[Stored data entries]

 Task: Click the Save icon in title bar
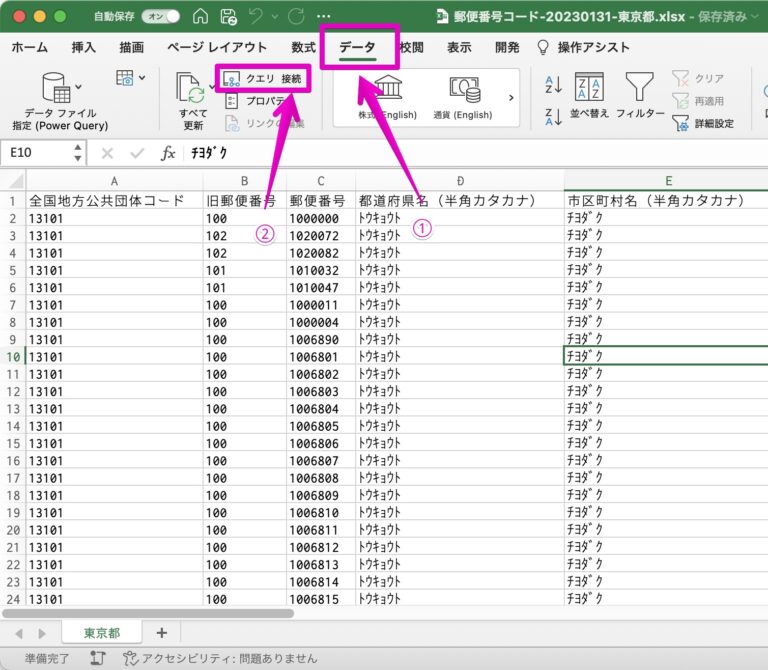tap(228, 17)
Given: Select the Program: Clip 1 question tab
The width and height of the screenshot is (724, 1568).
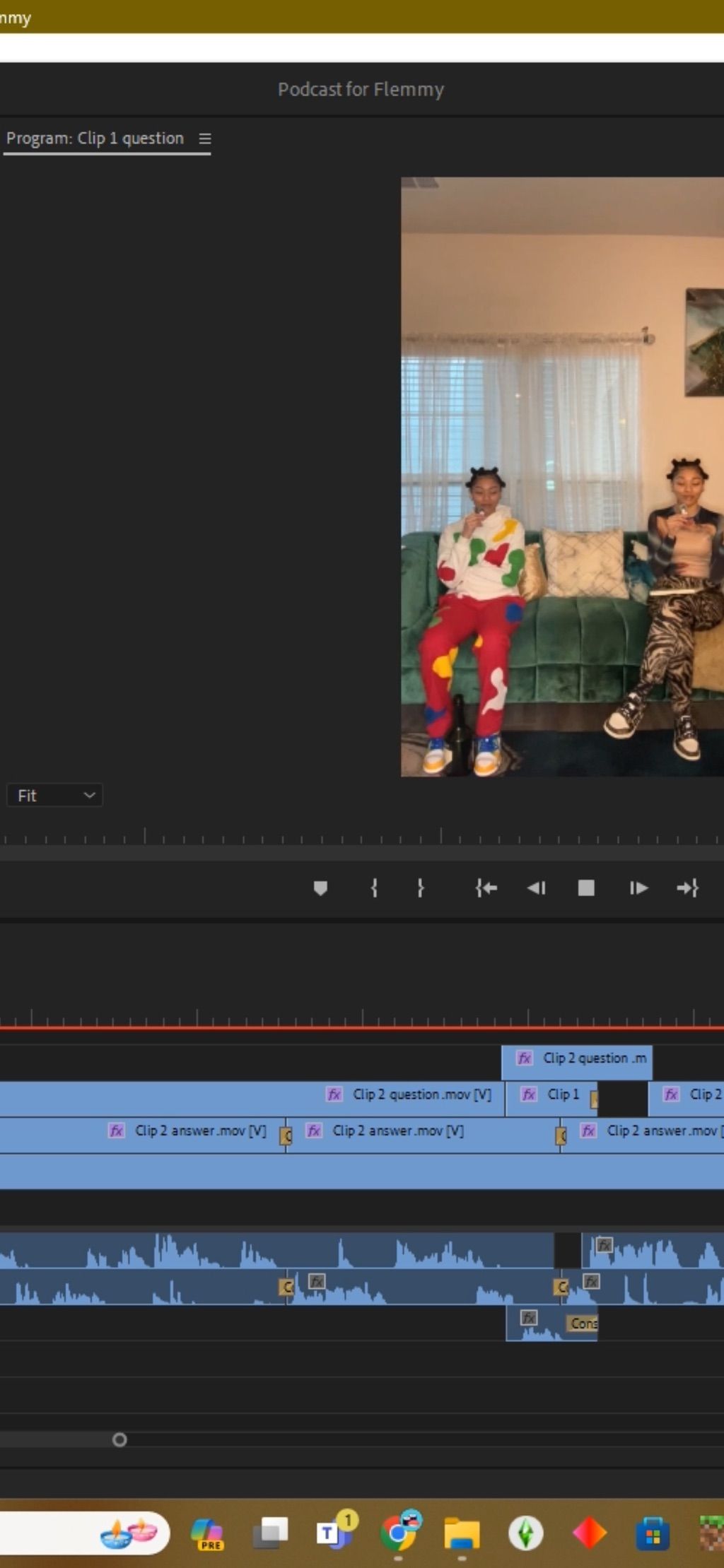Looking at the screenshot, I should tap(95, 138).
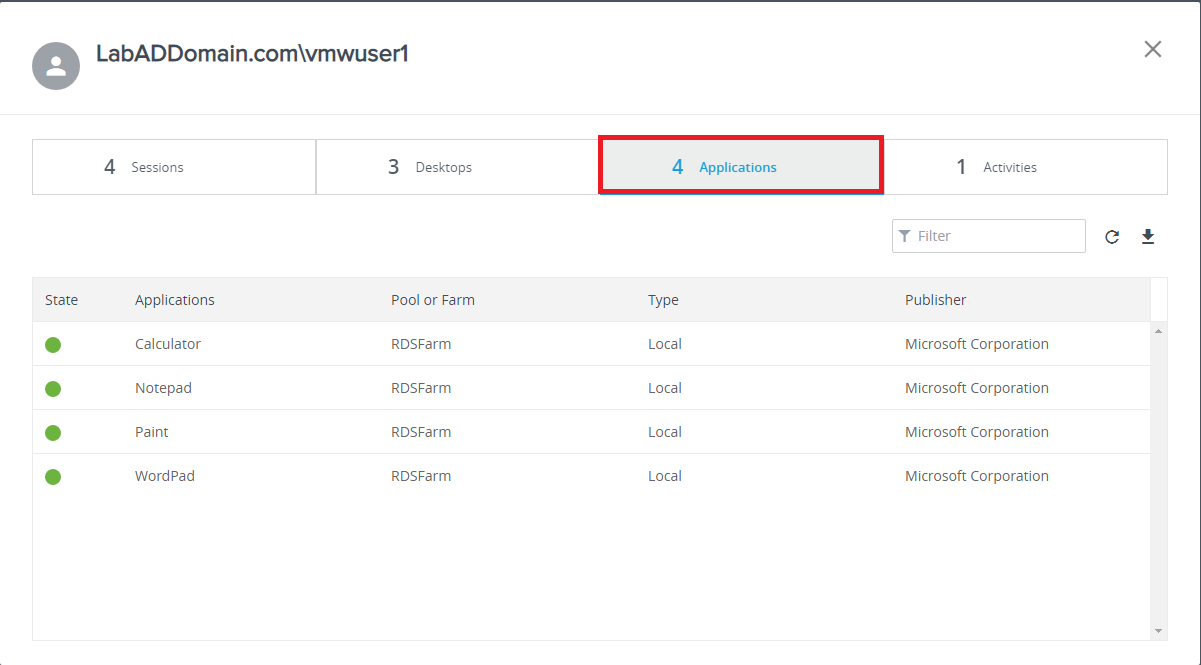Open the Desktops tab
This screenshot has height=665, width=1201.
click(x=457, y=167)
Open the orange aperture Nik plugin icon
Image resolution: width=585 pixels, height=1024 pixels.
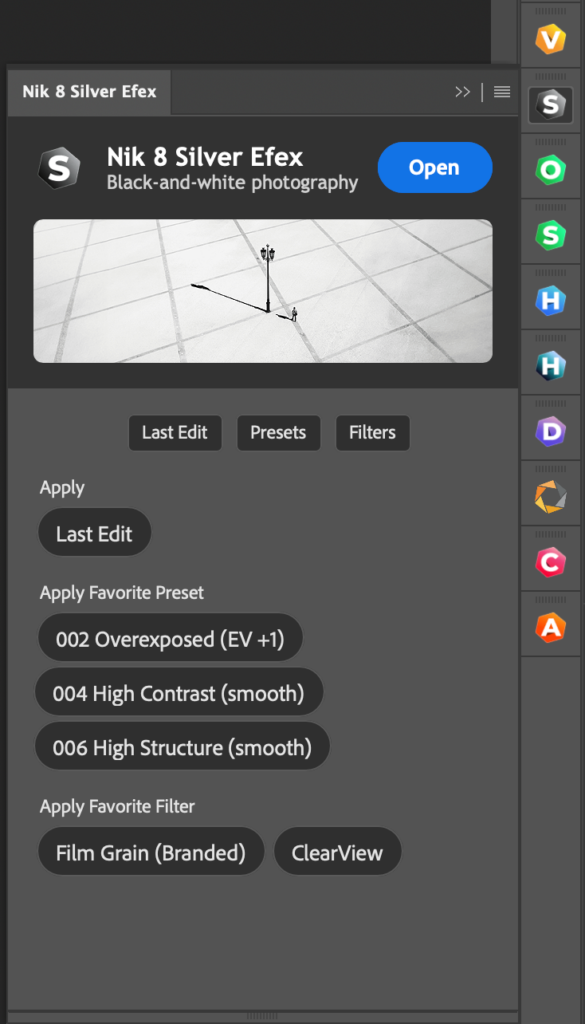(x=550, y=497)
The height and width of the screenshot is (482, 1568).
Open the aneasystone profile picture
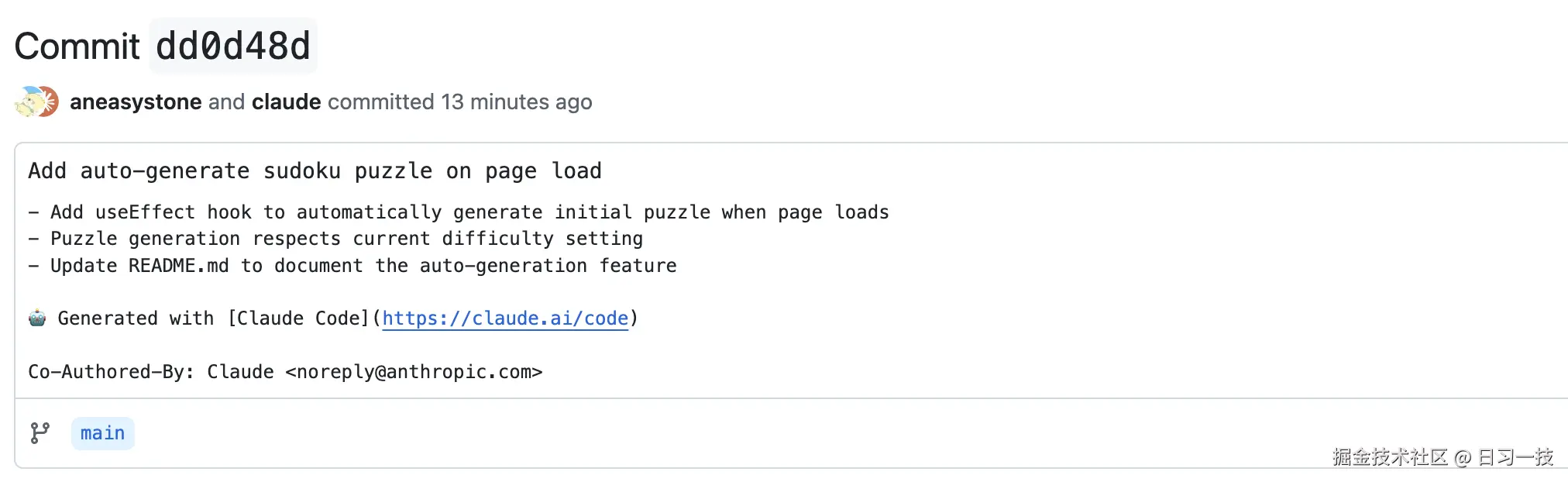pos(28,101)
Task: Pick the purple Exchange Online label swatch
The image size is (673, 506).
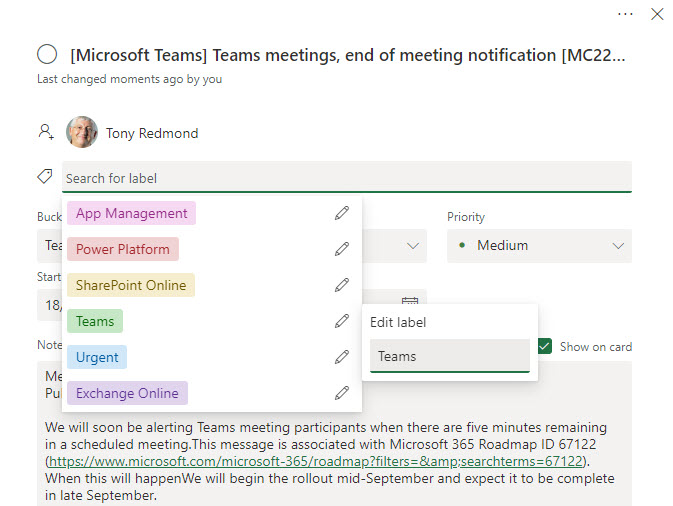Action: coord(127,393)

**Work to complete**
Pictures are to be omitted; otherwise, write out the data exactly as it appears.

**Task answer**
 Task: Click the Save icon in title bar
tap(228, 17)
Given: Select the Program: Clip 1 question tab
The width and height of the screenshot is (724, 1568).
Looking at the screenshot, I should tap(95, 138).
Open the Desktops tab
This screenshot has height=665, width=1201.
click(x=457, y=167)
Open the orange aperture Nik plugin icon
Image resolution: width=585 pixels, height=1024 pixels.
(x=550, y=497)
The height and width of the screenshot is (482, 1568).
Open the aneasystone profile picture
pos(28,101)
Task: Pick the purple Exchange Online label swatch
The image size is (673, 506).
Action: coord(127,393)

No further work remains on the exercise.